## Exercise details
List every line in the items below that contains the string "should", matching case exactly.

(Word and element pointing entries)
__________
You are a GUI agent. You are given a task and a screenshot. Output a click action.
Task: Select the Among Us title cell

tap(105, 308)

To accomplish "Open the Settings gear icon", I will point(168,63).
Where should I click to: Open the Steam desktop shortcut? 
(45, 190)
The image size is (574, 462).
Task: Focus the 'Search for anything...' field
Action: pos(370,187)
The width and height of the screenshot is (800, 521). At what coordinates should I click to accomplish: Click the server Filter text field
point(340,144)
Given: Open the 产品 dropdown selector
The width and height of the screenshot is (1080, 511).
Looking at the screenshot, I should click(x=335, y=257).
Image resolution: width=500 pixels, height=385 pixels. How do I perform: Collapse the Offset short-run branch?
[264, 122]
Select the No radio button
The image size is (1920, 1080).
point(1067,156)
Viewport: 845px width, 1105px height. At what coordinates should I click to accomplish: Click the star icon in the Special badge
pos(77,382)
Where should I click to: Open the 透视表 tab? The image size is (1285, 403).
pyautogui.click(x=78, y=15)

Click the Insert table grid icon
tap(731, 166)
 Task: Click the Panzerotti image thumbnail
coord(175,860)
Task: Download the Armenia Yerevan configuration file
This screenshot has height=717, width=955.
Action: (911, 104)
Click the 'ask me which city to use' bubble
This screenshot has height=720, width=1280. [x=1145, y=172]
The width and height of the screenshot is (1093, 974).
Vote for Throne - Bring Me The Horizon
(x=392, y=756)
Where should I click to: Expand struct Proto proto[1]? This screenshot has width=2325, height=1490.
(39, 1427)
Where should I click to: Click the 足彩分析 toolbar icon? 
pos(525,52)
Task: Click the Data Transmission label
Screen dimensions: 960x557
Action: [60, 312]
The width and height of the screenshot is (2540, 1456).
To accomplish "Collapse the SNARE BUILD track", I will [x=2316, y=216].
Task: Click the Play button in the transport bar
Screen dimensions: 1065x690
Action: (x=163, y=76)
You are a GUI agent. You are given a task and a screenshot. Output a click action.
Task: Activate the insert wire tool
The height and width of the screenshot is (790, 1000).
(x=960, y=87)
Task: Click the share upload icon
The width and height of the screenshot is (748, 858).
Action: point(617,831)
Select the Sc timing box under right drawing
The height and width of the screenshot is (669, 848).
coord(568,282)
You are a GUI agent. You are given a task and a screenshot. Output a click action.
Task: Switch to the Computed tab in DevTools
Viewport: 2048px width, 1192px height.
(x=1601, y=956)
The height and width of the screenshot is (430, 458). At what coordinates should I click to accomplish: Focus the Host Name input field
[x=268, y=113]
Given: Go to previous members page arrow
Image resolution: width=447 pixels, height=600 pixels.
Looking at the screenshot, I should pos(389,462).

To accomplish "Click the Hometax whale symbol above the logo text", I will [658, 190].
__________
## Output below
Where should I click to: Open the Steam desktop shortcut? 
The width and height of the screenshot is (800, 521). At what coordinates should I click to accomplish: Click the server Filter text field
Looking at the screenshot, I should click(x=335, y=257).
Viewport: 845px width, 1105px height. At what coordinates should I click to accomplish: Click the star icon in the Special badge
Where should I click to: Open the 透视表 tab? The image size is (1285, 403).
Where should I click to: Expand struct Proto proto[1]? This screenshot has width=2325, height=1490.
Where should I click to: Click the 足彩分析 toolbar icon? 
The height and width of the screenshot is (430, 458). At what coordinates should I click to accomplish: Focus the Host Name input field
Looking at the screenshot, I should pos(389,462).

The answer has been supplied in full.